(Stored records)

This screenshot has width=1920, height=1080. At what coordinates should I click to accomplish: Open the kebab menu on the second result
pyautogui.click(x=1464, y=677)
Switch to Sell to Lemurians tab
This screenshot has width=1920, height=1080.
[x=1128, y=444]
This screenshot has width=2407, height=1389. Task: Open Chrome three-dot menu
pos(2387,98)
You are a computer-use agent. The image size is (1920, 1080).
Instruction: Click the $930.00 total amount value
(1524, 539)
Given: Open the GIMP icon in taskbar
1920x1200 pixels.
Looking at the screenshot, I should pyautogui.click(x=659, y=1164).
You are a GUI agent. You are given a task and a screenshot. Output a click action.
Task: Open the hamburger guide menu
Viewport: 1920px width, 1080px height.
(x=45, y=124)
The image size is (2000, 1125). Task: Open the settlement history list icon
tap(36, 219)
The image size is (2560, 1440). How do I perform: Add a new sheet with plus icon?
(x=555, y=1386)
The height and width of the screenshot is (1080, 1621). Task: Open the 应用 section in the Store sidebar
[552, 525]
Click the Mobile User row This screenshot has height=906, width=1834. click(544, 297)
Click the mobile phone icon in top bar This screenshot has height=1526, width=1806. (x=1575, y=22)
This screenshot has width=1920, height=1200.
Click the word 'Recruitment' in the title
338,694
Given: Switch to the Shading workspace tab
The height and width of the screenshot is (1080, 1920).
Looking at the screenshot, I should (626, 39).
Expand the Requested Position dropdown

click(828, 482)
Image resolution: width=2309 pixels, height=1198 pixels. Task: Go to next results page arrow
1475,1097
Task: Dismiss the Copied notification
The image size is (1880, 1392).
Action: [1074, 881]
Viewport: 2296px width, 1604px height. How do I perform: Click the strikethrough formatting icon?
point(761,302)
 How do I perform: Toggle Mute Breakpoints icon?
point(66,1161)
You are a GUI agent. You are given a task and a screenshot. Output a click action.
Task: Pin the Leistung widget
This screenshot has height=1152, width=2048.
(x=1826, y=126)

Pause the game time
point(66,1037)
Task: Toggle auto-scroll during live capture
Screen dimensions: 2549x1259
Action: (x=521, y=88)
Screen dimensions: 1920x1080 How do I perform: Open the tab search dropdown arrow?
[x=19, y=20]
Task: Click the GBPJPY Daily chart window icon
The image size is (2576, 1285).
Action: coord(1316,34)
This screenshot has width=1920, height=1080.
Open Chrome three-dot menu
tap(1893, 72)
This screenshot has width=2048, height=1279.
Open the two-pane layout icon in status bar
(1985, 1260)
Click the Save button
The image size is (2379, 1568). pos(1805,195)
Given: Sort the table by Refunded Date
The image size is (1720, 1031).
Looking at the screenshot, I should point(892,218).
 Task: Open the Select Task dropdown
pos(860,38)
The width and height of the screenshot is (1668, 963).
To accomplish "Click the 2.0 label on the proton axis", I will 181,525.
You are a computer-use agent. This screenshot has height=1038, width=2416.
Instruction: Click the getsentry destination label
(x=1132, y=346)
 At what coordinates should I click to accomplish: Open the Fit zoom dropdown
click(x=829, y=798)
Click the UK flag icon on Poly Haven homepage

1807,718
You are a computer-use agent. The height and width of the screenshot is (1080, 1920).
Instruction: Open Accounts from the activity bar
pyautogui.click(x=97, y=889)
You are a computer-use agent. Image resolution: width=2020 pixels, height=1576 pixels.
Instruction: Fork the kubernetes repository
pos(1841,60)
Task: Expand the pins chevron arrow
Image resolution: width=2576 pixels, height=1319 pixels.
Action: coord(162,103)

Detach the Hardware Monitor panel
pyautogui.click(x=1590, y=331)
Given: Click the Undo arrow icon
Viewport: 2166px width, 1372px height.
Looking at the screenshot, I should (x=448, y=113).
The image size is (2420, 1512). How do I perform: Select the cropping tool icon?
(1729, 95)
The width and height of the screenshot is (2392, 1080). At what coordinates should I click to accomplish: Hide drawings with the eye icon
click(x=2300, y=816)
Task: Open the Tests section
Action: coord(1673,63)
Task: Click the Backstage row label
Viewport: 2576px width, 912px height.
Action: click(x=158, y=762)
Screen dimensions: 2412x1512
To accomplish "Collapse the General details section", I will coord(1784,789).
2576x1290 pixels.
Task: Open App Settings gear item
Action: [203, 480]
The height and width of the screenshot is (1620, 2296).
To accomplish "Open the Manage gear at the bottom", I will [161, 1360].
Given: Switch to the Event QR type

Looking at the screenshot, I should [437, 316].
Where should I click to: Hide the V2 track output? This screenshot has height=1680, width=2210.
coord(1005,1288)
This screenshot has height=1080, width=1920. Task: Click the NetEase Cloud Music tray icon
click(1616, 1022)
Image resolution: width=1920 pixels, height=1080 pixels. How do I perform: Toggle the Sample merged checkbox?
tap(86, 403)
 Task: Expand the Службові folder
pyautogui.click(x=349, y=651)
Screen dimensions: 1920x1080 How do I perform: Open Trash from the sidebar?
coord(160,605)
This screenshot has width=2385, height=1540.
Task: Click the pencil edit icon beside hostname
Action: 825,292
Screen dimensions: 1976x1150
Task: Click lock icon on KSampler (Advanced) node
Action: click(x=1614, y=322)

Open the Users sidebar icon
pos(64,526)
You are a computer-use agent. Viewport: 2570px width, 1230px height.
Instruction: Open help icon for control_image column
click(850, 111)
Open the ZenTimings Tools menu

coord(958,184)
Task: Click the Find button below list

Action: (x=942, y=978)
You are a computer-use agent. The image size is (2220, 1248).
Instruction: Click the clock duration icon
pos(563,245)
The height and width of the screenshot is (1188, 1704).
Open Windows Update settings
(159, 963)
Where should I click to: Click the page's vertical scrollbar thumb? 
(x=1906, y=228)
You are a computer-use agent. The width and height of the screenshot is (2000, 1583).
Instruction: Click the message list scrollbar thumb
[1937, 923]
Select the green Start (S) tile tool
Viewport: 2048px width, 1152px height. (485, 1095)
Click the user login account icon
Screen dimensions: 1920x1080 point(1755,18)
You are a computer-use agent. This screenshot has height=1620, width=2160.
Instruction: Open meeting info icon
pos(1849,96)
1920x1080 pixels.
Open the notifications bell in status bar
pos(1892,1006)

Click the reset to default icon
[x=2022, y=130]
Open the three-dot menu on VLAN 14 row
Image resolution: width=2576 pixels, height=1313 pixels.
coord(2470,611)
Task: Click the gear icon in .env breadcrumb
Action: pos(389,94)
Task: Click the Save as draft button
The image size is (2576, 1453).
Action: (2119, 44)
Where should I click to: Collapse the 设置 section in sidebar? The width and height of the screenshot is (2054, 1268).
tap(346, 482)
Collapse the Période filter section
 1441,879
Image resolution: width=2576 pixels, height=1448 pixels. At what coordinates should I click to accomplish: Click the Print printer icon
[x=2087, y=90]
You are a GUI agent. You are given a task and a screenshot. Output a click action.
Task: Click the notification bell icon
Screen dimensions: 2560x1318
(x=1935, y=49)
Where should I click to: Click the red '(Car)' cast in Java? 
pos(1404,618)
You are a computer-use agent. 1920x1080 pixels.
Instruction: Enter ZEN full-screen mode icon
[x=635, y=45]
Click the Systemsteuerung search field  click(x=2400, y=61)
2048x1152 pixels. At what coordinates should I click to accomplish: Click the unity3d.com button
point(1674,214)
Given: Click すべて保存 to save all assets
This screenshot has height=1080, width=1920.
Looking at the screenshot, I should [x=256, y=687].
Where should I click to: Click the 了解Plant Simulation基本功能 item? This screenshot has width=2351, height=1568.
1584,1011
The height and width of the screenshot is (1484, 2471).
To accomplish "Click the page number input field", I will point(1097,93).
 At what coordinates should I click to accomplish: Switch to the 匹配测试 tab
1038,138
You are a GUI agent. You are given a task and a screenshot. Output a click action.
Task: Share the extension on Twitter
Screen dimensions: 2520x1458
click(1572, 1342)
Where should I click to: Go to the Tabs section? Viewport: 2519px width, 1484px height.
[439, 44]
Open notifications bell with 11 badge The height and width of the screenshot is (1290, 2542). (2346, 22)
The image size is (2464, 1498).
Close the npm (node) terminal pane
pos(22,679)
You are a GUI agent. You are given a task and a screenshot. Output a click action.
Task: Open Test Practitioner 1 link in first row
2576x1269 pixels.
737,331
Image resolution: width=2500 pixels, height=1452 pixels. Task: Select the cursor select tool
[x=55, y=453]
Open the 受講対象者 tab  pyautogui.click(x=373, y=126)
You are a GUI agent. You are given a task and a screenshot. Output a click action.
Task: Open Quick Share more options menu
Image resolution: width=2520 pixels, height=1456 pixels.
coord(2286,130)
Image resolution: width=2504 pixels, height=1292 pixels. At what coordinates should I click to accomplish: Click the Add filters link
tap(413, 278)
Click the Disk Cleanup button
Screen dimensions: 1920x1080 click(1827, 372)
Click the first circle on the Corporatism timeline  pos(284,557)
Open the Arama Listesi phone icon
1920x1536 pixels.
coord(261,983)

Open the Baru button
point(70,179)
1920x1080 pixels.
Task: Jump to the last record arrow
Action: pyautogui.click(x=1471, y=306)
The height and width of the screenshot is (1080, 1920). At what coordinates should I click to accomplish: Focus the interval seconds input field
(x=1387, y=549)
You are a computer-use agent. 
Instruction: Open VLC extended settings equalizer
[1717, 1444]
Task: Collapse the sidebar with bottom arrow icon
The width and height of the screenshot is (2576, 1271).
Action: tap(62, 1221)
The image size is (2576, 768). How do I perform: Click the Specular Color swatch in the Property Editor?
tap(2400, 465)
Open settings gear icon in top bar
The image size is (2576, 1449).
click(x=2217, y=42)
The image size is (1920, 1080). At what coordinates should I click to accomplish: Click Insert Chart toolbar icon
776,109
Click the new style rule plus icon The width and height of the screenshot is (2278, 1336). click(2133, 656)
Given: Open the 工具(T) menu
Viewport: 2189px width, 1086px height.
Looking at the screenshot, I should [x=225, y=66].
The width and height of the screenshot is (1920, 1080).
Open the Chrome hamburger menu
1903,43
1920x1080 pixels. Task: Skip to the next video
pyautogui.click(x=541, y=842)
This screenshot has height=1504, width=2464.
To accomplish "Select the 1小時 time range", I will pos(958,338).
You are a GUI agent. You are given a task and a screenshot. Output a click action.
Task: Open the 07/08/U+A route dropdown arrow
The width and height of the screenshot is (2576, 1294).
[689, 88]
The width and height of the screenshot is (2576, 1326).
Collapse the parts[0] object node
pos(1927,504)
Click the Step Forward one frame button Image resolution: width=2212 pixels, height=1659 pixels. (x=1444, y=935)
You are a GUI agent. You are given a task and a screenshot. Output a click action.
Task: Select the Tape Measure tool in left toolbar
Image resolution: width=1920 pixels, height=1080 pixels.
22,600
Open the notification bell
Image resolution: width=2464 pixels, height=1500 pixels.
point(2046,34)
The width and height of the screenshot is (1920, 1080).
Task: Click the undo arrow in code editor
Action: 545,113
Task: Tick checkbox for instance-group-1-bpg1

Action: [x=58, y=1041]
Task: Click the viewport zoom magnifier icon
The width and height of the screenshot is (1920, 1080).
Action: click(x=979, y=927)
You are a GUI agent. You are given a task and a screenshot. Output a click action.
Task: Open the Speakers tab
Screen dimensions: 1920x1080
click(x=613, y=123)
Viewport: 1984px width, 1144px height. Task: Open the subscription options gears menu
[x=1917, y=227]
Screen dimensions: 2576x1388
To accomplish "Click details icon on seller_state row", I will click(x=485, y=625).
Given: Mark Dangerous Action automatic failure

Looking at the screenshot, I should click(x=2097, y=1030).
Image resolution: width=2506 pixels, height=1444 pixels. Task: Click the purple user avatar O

Assignment >> Look for the string "computer" in the records, and copy every line where it is found.

Task solution >>
You are a computer-use agent. The image size is (1920, 1080).
You are a computer-use agent. This screenshot has height=1038, width=2416.
You are a computer-use agent. The height and width of the screenshot is (1080, 1920).
You are a computer-use agent. Image resolution: width=2020 pixels, height=1576 pixels.
You are a computer-use agent. Viewport: 2570px width, 1230px height.
You are a computer-use agent. The image size is (2220, 1248).
You are a computer-use agent. The width and height of the screenshot is (2000, 1583).
You are a computer-use agent. This screenshot has height=1620, width=2160.
You are a computer-use agent. 1920x1080 pixels.
You are a computer-use agent. 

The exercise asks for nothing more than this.